Output every line of the entries below as a numbered list, leaving out blank lines.
────────────────────────────────────────
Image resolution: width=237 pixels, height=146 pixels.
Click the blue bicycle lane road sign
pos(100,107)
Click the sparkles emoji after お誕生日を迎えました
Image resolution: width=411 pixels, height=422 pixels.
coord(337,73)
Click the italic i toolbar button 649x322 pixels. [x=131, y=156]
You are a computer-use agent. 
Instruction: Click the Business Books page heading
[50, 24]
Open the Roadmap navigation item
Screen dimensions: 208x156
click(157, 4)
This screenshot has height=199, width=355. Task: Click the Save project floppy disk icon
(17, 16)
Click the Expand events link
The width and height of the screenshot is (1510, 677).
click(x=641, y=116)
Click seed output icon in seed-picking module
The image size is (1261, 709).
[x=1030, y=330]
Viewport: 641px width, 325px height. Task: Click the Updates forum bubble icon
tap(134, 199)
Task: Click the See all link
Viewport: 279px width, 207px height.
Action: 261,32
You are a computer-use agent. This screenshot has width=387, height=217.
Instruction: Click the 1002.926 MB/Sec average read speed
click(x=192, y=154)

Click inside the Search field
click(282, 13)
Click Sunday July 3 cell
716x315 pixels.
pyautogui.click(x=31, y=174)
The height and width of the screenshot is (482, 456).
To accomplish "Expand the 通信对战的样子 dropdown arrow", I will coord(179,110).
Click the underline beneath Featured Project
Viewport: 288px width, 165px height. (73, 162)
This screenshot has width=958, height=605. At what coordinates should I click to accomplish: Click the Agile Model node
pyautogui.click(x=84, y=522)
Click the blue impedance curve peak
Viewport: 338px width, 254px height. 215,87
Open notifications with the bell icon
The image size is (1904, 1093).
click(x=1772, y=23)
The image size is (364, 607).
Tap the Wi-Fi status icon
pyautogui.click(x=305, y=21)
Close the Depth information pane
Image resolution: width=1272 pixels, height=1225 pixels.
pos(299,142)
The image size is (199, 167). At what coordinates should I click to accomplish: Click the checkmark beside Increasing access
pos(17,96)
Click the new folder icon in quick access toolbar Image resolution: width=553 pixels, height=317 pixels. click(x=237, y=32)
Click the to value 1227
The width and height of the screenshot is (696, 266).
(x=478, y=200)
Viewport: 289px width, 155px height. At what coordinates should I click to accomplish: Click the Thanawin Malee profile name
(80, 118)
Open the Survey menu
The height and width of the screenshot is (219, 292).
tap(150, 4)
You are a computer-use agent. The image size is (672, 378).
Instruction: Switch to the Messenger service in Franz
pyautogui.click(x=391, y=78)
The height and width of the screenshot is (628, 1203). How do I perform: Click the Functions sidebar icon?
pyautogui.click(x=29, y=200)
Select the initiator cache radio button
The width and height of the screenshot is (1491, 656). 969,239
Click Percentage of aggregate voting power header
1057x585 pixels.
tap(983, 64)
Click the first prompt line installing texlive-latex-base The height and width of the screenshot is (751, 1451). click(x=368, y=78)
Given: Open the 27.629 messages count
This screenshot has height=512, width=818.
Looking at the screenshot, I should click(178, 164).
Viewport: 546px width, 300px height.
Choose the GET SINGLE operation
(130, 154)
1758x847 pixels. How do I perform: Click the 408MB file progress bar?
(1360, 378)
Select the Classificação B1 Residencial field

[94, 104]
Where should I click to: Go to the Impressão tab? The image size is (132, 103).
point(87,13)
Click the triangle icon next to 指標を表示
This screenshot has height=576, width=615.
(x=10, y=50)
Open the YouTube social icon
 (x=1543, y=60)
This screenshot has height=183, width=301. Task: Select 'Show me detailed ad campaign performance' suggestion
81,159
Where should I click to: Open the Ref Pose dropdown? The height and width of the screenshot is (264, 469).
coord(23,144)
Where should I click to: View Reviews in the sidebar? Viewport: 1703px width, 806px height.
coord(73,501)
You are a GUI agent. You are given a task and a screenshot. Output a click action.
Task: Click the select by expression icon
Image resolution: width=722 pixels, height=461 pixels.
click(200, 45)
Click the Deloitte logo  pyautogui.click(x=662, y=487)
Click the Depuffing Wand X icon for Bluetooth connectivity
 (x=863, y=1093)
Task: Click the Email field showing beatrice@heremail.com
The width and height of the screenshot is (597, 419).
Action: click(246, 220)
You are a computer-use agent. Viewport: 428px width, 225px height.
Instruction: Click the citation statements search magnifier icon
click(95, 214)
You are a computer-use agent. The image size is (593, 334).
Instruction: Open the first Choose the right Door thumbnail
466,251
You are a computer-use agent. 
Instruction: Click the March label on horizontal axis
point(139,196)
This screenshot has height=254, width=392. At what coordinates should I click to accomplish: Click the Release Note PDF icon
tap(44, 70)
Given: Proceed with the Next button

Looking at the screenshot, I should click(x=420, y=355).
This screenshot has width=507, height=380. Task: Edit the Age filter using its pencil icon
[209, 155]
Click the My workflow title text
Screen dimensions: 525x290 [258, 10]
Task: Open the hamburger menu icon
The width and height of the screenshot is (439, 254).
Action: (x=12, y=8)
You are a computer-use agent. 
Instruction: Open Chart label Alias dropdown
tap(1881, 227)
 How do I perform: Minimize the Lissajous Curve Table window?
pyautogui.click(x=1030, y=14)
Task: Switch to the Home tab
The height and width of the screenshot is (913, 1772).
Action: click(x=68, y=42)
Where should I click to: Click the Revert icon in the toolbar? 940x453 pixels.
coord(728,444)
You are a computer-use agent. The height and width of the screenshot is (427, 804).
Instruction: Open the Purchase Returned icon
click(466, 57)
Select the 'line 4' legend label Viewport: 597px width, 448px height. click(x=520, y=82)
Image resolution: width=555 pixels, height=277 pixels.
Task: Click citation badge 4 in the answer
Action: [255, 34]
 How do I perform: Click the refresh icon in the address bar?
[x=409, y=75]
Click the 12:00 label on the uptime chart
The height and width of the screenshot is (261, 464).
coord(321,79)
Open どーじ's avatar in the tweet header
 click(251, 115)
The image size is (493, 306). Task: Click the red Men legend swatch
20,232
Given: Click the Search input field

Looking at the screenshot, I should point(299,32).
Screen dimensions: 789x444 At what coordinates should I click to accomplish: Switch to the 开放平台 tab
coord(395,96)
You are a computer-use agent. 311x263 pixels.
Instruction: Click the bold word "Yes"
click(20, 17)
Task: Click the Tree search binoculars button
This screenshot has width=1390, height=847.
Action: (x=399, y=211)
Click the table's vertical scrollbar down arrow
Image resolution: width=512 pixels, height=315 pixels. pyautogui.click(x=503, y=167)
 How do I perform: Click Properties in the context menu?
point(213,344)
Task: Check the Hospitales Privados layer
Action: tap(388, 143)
────────────────────────────────────────
◆ **REPLY**:
1. Image resolution: width=237 pixels, height=146 pixels.
2. Click the blue bicycle lane road sign
3. pos(100,107)
4. Click the sparkles emoji after お誕生日を迎えました
5. Image resolution: width=411 pixels, height=422 pixels.
6. coord(337,73)
7. Click the italic i toolbar button 649x322 pixels. [x=131, y=156]
8. You are a computer-use agent. 
9. Instruction: Click the Business Books page heading
10. [50, 24]
11. Open the Roadmap navigation item
12. Screen dimensions: 208x156
13. click(157, 4)
14. This screenshot has height=199, width=355. Task: Click the Save project floppy disk icon
15. (17, 16)
16. Click the Expand events link
17. The width and height of the screenshot is (1510, 677).
18. click(x=641, y=116)
19. Click seed output icon in seed-picking module
20. The image size is (1261, 709).
21. [x=1030, y=330]
22. Viewport: 641px width, 325px height. Task: Click the Updates forum bubble icon
23. tap(134, 199)
24. Task: Click the See all link
25. Viewport: 279px width, 207px height.
26. Action: 261,32
27. You are a computer-use agent. This screenshot has width=387, height=217.
28. Instruction: Click the 1002.926 MB/Sec average read speed
29. click(x=192, y=154)
30. Click inside the Search field
31. click(282, 13)
32. Click Sunday July 3 cell
33. 716x315 pixels.
34. pyautogui.click(x=31, y=174)
35. The height and width of the screenshot is (482, 456).
36. To accomplish "Expand the 通信对战的样子 dropdown arrow", I will coord(179,110).
37. Click the underline beneath Featured Project
38. Viewport: 288px width, 165px height. (73, 162)
39. This screenshot has width=958, height=605. At what coordinates should I click to accomplish: Click the Agile Model node
40. pyautogui.click(x=84, y=522)
41. Click the blue impedance curve peak
42. Viewport: 338px width, 254px height. 215,87
43. Open notifications with the bell icon
44. The image size is (1904, 1093).
45. click(x=1772, y=23)
46. The image size is (364, 607).
47. Tap the Wi-Fi status icon
48. pyautogui.click(x=305, y=21)
49. Close the Depth information pane
50. Image resolution: width=1272 pixels, height=1225 pixels.
51. pos(299,142)
52. The image size is (199, 167). At what coordinates should I click to accomplish: Click the checkmark beside Increasing access
53. pos(17,96)
54. Click the new folder icon in quick access toolbar Image resolution: width=553 pixels, height=317 pixels. click(x=237, y=32)
55. Click the to value 1227
56. The width and height of the screenshot is (696, 266).
57. (x=478, y=200)
58. Viewport: 289px width, 155px height. At what coordinates should I click to accomplish: Click the Thanawin Malee profile name
59. (80, 118)
60. Open the Survey menu
61. The height and width of the screenshot is (219, 292).
62. tap(150, 4)
63. You are a computer-use agent. The image size is (672, 378).
64. Instruction: Switch to the Messenger service in Franz
65. pyautogui.click(x=391, y=78)
66. The height and width of the screenshot is (628, 1203). How do I perform: Click the Functions sidebar icon?
67. pyautogui.click(x=29, y=200)
68. Select the initiator cache radio button
69. The width and height of the screenshot is (1491, 656). 969,239
70. Click Percentage of aggregate voting power header
71. 1057x585 pixels.
72. tap(983, 64)
73. Click the first prompt line installing texlive-latex-base The height and width of the screenshot is (751, 1451). click(x=368, y=78)
74. Given: Open the 27.629 messages count
75. This screenshot has height=512, width=818.
76. Looking at the screenshot, I should click(178, 164).
77. Viewport: 546px width, 300px height.
78. Choose the GET SINGLE operation
79. (130, 154)
80. 1758x847 pixels. How do I perform: Click the 408MB file progress bar?
81. (1360, 378)
82. Select the Classificação B1 Residencial field
83. [94, 104]
84. Where should I click to: Go to the Impressão tab? The image size is (132, 103).
85. point(87,13)
86. Click the triangle icon next to 指標を表示
87. This screenshot has height=576, width=615.
88. (x=10, y=50)
89. Open the YouTube social icon
90.  (x=1543, y=60)
91. This screenshot has height=183, width=301. Task: Select 'Show me detailed ad campaign performance' suggestion
92. 81,159
93. Where should I click to: Open the Ref Pose dropdown? The height and width of the screenshot is (264, 469).
94. coord(23,144)
95. Where should I click to: View Reviews in the sidebar? Viewport: 1703px width, 806px height.
96. coord(73,501)
97. You are a GUI agent. You are given a task and a screenshot. Output a click action.
98. Task: Click the select by expression icon
99. Image resolution: width=722 pixels, height=461 pixels.
100. click(200, 45)
101. Click the Deloitte logo  pyautogui.click(x=662, y=487)
102. Click the Depuffing Wand X icon for Bluetooth connectivity
103.  (x=863, y=1093)
104. Task: Click the Email field showing beatrice@heremail.com
105. The width and height of the screenshot is (597, 419).
106. Action: click(246, 220)
107. You are a computer-use agent. Viewport: 428px width, 225px height.
108. Instruction: Click the citation statements search magnifier icon
109. click(95, 214)
110. You are a computer-use agent. The image size is (593, 334).
111. Instruction: Open the first Choose the right Door thumbnail
112. 466,251
113. You are a computer-use agent. 
114. Instruction: Click the March label on horizontal axis
115. point(139,196)
116. This screenshot has height=254, width=392. At what coordinates should I click to accomplish: Click the Release Note PDF icon
117. tap(44, 70)
118. Given: Proceed with the Next button
119. Looking at the screenshot, I should click(x=420, y=355).
120. This screenshot has width=507, height=380. Task: Edit the Age filter using its pencil icon
121. [209, 155]
122. Click the My workflow title text
123. Screen dimensions: 525x290 [258, 10]
124. Task: Open the hamburger menu icon
125. The width and height of the screenshot is (439, 254).
126. Action: (x=12, y=8)
127. You are a computer-use agent. 
128. Instruction: Open Chart label Alias dropdown
129. tap(1881, 227)
130.  How do I perform: Minimize the Lissajous Curve Table window?
131. pyautogui.click(x=1030, y=14)
132. Task: Switch to the Home tab
133. The height and width of the screenshot is (913, 1772).
134. Action: click(x=68, y=42)
135. Where should I click to: Click the Revert icon in the toolbar? 940x453 pixels.
136. coord(728,444)
137. You are a computer-use agent. The height and width of the screenshot is (427, 804).
138. Instruction: Open the Purchase Returned icon
139. click(466, 57)
140. Select the 'line 4' legend label Viewport: 597px width, 448px height. click(x=520, y=82)
141. Image resolution: width=555 pixels, height=277 pixels.
142. Task: Click citation badge 4 in the answer
143. Action: [255, 34]
144.  How do I perform: Click the refresh icon in the address bar?
145. [x=409, y=75]
146. Click the 12:00 label on the uptime chart
147. The height and width of the screenshot is (261, 464).
148. coord(321,79)
149. Open どーじ's avatar in the tweet header
150.  click(251, 115)
151. The image size is (493, 306). Task: Click the red Men legend swatch
152. 20,232
153. Given: Click the Search input field
154. Looking at the screenshot, I should point(299,32).
155. Screen dimensions: 789x444 At what coordinates should I click to accomplish: Switch to the 开放平台 tab
156. coord(395,96)
157. You are a computer-use agent. 311x263 pixels.
158. Instruction: Click the bold word "Yes"
159. click(20, 17)
160. Task: Click the Tree search binoculars button
161. This screenshot has width=1390, height=847.
162. Action: (x=399, y=211)
163. Click the table's vertical scrollbar down arrow
164. Image resolution: width=512 pixels, height=315 pixels. pyautogui.click(x=503, y=167)
165.  How do I perform: Click Properties in the context menu?
166. point(213,344)
167. Task: Check the Hospitales Privados layer
168. Action: tap(388, 143)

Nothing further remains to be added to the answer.